* Extracted entries

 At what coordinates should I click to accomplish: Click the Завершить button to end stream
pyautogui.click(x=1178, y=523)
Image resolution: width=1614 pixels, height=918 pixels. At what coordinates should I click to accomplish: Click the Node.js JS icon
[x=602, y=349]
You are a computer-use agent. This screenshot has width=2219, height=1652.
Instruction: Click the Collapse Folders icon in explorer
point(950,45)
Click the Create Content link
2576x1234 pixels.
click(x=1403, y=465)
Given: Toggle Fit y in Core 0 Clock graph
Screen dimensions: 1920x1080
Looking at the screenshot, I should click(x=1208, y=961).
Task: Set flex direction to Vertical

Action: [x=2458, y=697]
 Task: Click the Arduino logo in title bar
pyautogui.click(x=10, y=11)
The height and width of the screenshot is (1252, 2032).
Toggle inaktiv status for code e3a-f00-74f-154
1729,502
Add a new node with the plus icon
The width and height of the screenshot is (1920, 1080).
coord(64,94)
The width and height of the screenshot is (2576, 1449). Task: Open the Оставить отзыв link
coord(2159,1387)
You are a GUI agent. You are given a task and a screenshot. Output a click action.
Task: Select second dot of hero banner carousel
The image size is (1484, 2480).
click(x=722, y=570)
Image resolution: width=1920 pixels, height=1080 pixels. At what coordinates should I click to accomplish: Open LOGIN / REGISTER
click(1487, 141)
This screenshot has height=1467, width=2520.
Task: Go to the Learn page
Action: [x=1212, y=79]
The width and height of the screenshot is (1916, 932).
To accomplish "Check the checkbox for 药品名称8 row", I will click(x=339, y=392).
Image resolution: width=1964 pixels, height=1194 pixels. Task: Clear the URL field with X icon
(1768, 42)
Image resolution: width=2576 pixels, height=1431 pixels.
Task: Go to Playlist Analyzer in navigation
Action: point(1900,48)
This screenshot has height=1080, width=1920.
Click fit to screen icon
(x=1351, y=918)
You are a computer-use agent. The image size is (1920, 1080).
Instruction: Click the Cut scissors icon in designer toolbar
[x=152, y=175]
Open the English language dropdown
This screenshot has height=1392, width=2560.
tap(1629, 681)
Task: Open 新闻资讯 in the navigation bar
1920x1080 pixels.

* Problem statement
Your answer must be the line holding "Instruction: Click the Cut" plus every later line to the end of the records, copied exactly.

* Written solution
Instruction: Click the Cut scissors icon in designer toolbar
[x=152, y=175]
Open the English language dropdown
This screenshot has height=1392, width=2560.
tap(1629, 681)
Task: Open 新闻资讯 in the navigation bar
1920x1080 pixels.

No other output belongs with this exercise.